Both parties put lots of money into this contest. Democrats hoped that their candidate, Francine Busby, could win an upset victory in a district George W. Bush carried by a 55-to-44 percent margin over John Kerry in 2004. Republicans hoped their nominee, Brian Bilbray, who represented an adjacent district pretty close to identical to the current 49th District from 1995 to 2001, would hold on and win. He did. But I think the results were, to varying degrees, bad news for both parties.

Bad news for the Democrats because Busby did not win a substantially larger percentage than Kerry did 19 months ago. Kerry won 43.9 percent of the vote in 2004; Busby and one other Democrat (who won only 1 percent) won a total of 45.1 percent in the April 4 special primary (on which I commented here), and Busby won 45.5 percent yesterday. Democrats had hopes that an enraged Democratic base would turn out in larger numbers proportionately than an apparently discouraged Republican base. That didn't happen. That's not a good sign for Democrats in November. Republicans won in 2002 and 2004 in large part because they won the battle of turnout: John Kerry won 16 percent more popular votes than Al Gore, but George W. Bush won 23 percent more popular votes in 2004 than in 2000. The totals from the California 50th suggest that Democrats are gaining only a very small advantage in differential turnout this year, even though the national polls show Bush in much worse shape than in 2004 and suggest that Republican Party identification is down slightly.

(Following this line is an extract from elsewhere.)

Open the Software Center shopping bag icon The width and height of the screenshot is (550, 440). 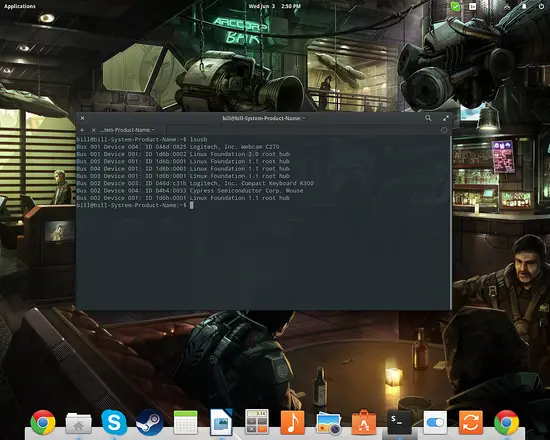pyautogui.click(x=364, y=422)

Democrats may be inclined to discount this result because Busby last Thursday told a Hispanic audience in Escondido that "You don't need papers for voting." The remark was captured on tape and played over and over again by Republicans and on conservative talk radio. But the comment was not so far removed from the position taken by national Democrats on the issue of whether picture identification should be required of voters at the polls. That's supported by about 80 percent of voters but opposed by almost all Democratic members of Congress. It's an issue that Republicans can use against just about any Democrat in the fall—and probably will. On this issue, as on other noneconomic and cultural issues, Democratic candidates are far out of line with public opinion, and those vulnerabilities will not vanish this fall.

To a lesser extent, this result is bad news for the Republicans. Bilbray won only 49.3 percent of the vote, down from the 55.2 percent won by Bush in November 2004 and the 53.5 percent won by 14 Republican candidates in the April 4 special primary. An independent candidate who campaigned on the immigration issue got 3.7 percent (Democrats ran ads urging immigration opponents to vote for him); a Libertarian got 1.5 percent. Bilbray himself campaigned as a hard-liner on immigration, in favor of a fence across the Mexican border and against "amnesty" for illegal immigrants. So much so that John McCain refused to appear at a scheduled fundraiser for him.

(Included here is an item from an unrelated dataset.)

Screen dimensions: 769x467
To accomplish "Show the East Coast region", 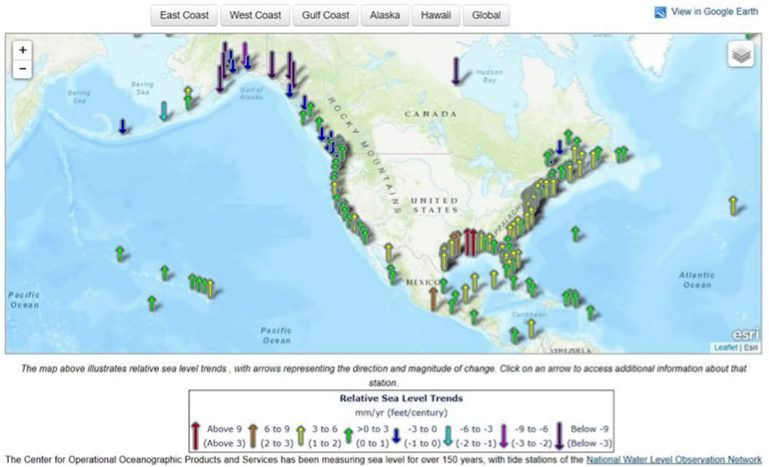I will [183, 16].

The bad news for Republicans is that there is now more splintering on the right than on the left. Back in 2000, some 2 percent of voters nationally voted for Ralph Nader, even though there was no hot-button issue like Iraq to differentiate him from Al Gore. Less than 0.5 percent in contrast voted for Pat Buchanan. Conservatives were more unified than liberals. Now it seems to be the other way around. Discontent with Bush and/or the Republican Congress over immigration, spending, pork-barrel projects, the Dubai ports deal, the Republican leadership's protests over the search of Democrat Bill Jefferson's office—you can probably add a few items to the list—has now evidently got more voters on the right willing to cast a protest vote. That's troublesome when you consider that the overall Republican lead in 2004—it was 50 to 47 percent in the popular vote for the House—was so narrow. Republicans can't afford to lose a lot of votes.

On balance, the bad news for the Democrats outweighs the bad news for the Republicans. So far, in actual elections, the bad poll numbers for the Republicans aren't being translated into increasing percentages for Democratic candidates. As month ago, after the primary election in Ohio, I wrote, "Somehow, despite all the discouraging news and dismal poll numbers, there are a lot of plodding, dull, dutiful people, too stubborn to take instruction from their betters in the mainstream media, who insist on going out and voting Republican." I would amend that now by striking the last two words and substituting "voting—mostly for Republicans but in a few cases for protest candidates."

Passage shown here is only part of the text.